Training set size = 200000
input layer size = 784
hidden layer size = 50
output layer size = 10
def cost(theta,X,y,lamb):
#get theta1 and theta2 from unrolled theta vector
th1 = (theta[0:(hiddenLayerSize*(inputLayerSize+1))].reshape((inputLayerSize+1,hiddenLayerSize))).T
th2 = (theta[(hiddenLayerSize*(inputLayerSize+1)):].reshape((hiddenLayerSize+1,outputLayerSize))).T
#matrices to store gradient of theta1 &theta2
th1_grad = np.zeros(th1.shape)
th2_grad = np.zeros(th2.shape)
I = np.identity(outputLayerSize,int)
Y = np.zeros((realTrainSetSize ,outputLayerSize))
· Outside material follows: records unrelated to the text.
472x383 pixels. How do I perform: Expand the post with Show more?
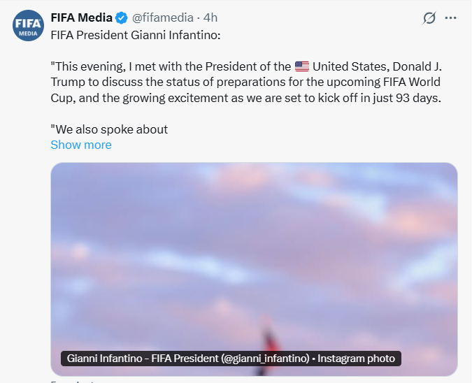81,145

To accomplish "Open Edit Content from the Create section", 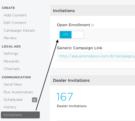I will point(15,23).
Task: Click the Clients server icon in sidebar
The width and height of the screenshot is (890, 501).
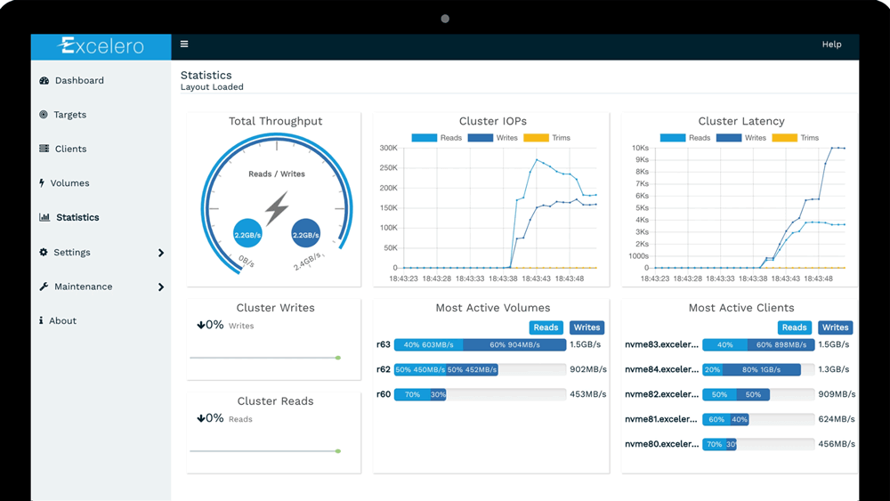Action: [44, 149]
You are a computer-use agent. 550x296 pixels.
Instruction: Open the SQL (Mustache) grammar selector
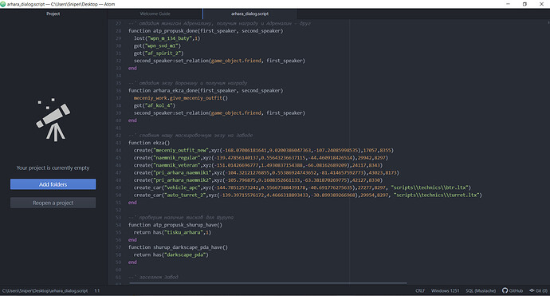[481, 290]
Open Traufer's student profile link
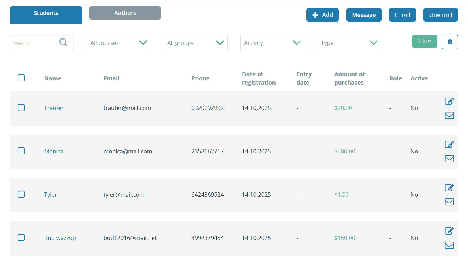 54,108
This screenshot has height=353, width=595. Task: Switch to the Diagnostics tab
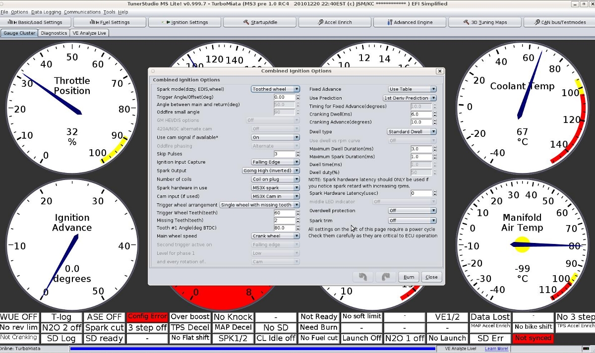54,33
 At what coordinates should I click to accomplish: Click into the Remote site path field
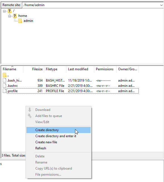tap(91, 5)
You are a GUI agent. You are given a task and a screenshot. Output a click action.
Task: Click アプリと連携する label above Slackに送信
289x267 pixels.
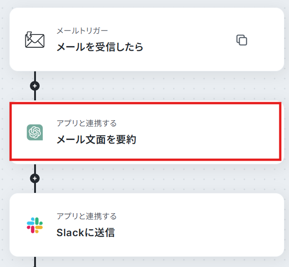[87, 216]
#get Y[i] to the size of output Layer
for i in range(0,realTrainSetSize ):
Y[i] = I[y[i]]
#add bais unit in each training example and perform forward prop and backprop
A1 = np.hstack([np.ones((realTrainSetSize ,1)),X])
Z2 = A1 @ (th1.T)
A2 = np.hstack([np.ones((len(Z2),1)),sigmoid(Z2)])
Z3 = A2 @ (th2.T)
H = A3 = sigmoid(Z3)
penalty = (lamb/(2*trainSetSize))*(sum(sum(np.delete(th1,0,1)**2))+ sum(sum(np.delete(th2,0,1)**2)) )
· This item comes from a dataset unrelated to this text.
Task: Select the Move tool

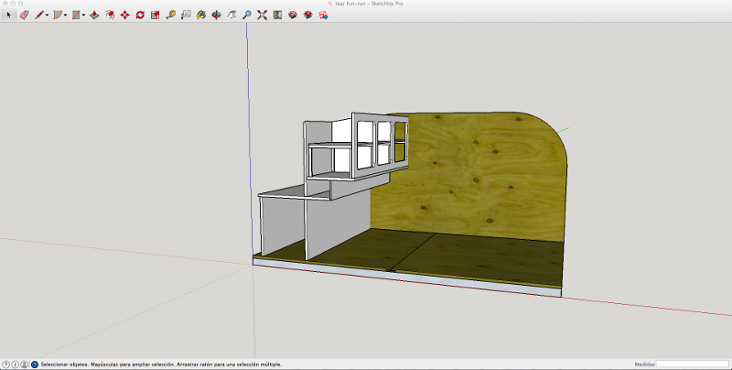Action: 125,16
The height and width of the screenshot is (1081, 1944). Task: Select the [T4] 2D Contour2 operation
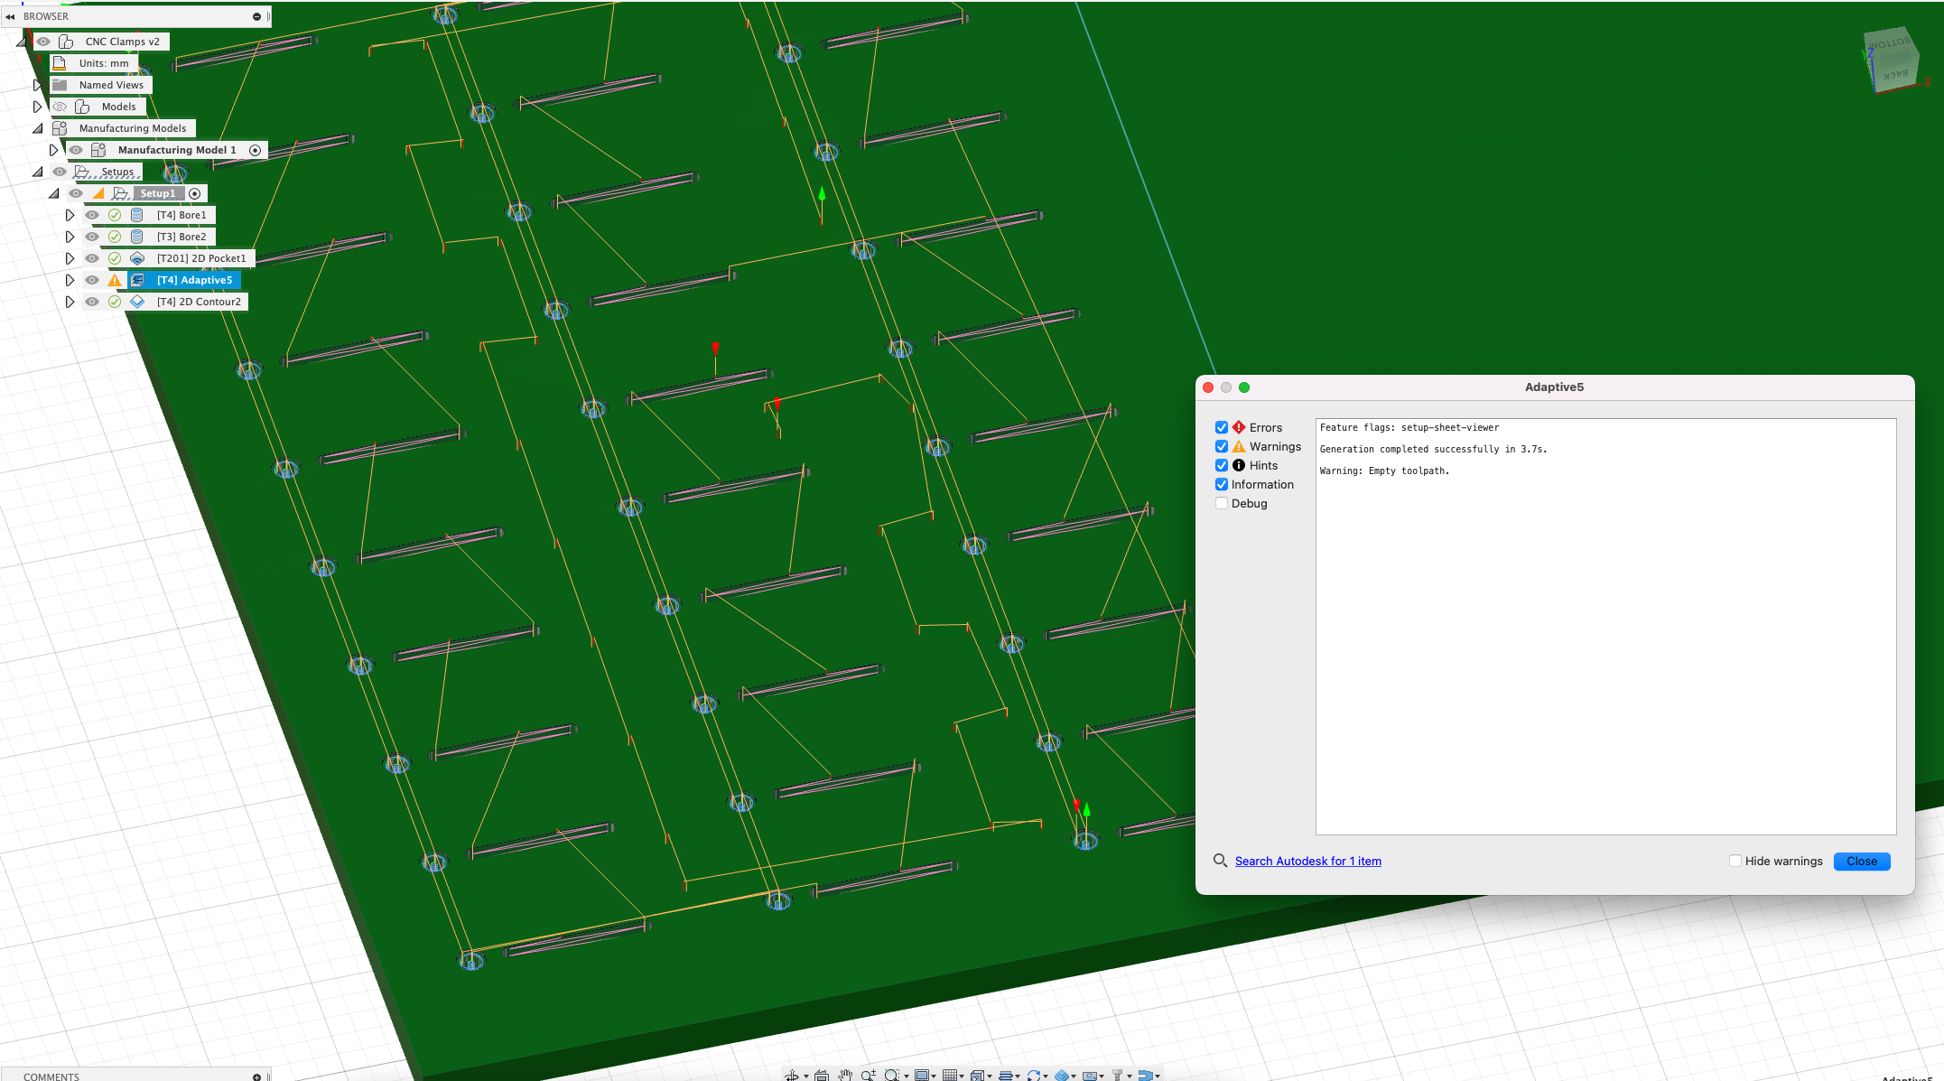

J = (1/2)*sum(sum( np.multiply(-Y,log(H)) - np.multiply((1-Y),log(1-H)) ))
sigma3 = A3 - Y;
sigma2 = np.multiply(sigma3@theta2,sigmoidGradient(np.hstack([np.ones((len(Z2),1)),Z2])))
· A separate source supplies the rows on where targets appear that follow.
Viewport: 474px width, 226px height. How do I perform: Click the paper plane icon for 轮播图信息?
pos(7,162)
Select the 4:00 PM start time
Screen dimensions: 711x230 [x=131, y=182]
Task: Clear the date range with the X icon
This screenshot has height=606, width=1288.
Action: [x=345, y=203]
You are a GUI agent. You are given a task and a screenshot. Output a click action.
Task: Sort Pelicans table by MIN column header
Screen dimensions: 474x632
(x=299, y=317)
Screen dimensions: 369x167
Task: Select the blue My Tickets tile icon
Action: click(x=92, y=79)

sigma2 = np.delete(sigma2,0,1)
delta_1 = sigma2.T @ A1 #getting dimension mismatch error
delta_2 = sigma3.T @ A2
#calculation of gradient of theta1 and theta2
th1_grad = np.divide(delta_1,trainSetSize)+(lamb/trainSetSize)*(np.hstack([np.zeros((len(th1),1)) , np.delete(th1,0,1)]))
th2_grad = np.divide(delta_2,trainSetSize)+(lamb/trainSetSize)*(np.hstack([np.zeros((len(th2),1)) , np.delete(th2,0,1)]))
#unroll gradients of theta1 and theta2
theta_grad = np.concatenate(((th1_grad.T).ravel(),(th2_grad.T).ravel()))
return (J,theta_grad)